Our results demonstrate the clinical heterogeneity of neuroaxonal dystrophy with PLA2G6 gene mutations and support a genetic clinical view that compound heterozygous mutations that potentially result in residual protein function are associated with a less severe phenotype. Neuropathologically, CNS involvement with LBs was striking and exhibited a unique topography compared with PD. Thus, further investigations on the process of LB formation caused by loss of PLA2G6 gene function may provide new insights into the pathological mechanism of neuroaxonal dystrophy and LB formation.
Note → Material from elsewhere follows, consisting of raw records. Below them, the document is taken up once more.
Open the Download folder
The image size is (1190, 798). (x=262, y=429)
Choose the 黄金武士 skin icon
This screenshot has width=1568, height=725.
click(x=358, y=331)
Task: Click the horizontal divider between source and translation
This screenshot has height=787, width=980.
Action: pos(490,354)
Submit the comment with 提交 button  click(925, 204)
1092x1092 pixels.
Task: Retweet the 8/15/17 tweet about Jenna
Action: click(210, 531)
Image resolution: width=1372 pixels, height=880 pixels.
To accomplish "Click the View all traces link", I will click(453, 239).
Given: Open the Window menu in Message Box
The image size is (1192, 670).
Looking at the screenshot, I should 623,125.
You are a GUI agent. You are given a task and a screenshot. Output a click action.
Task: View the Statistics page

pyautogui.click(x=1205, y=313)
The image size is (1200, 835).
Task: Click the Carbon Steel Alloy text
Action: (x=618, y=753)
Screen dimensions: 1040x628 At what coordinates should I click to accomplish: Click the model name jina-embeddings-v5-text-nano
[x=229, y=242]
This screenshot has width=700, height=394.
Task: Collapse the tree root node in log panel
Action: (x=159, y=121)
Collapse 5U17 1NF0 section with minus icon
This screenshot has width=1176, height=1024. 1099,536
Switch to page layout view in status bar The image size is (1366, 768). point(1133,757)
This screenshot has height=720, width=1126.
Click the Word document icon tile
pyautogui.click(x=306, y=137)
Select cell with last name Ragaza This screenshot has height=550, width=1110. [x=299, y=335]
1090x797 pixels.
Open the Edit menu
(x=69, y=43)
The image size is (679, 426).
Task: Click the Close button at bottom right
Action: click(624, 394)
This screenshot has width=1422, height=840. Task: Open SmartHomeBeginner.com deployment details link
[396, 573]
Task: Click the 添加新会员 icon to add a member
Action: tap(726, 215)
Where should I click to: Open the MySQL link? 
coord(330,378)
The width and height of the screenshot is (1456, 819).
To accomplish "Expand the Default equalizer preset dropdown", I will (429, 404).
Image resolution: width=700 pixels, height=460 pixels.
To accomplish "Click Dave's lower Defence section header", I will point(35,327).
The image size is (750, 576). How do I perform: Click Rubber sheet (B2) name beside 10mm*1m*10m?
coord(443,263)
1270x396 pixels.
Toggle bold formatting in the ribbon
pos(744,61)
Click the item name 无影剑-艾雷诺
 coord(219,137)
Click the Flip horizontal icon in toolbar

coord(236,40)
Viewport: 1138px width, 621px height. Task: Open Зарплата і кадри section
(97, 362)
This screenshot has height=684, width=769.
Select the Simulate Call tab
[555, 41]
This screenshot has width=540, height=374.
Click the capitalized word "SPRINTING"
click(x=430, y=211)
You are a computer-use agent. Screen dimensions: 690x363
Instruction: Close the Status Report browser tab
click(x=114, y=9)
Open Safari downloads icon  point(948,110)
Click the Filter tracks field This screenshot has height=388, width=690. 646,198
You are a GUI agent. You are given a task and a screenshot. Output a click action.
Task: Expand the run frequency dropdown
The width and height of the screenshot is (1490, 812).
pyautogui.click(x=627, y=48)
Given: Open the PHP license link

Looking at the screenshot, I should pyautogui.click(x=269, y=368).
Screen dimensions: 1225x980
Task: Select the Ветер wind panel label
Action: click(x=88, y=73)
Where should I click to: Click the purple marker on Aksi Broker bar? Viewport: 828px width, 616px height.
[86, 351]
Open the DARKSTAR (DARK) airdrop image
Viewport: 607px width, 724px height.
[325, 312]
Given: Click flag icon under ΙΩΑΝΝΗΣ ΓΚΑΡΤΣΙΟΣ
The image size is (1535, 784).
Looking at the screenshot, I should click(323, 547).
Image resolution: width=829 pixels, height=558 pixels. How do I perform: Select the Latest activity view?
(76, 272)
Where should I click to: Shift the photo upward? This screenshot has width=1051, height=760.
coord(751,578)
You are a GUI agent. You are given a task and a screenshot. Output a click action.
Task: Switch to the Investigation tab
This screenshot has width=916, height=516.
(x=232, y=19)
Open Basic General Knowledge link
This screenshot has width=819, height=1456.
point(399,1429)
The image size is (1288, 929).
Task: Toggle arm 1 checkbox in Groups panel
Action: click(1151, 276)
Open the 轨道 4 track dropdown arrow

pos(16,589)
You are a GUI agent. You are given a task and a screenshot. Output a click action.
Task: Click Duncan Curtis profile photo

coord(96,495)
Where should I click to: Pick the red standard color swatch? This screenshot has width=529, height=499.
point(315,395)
Written informed consent was obtained from the patient’s parents for publication of this Case report and any accompanying images. A copy of the written consent is available for review by the Editor-in chief of this journal.
This work was supported by Grants-in-Aid from the Research Committee of CNS Degenerative Diseases, the Ministry of Health, Labour and Welfare of Japan. The study was approved by the ethics committee of Juntendo University and Niigata University, and all subjects gave informed consent.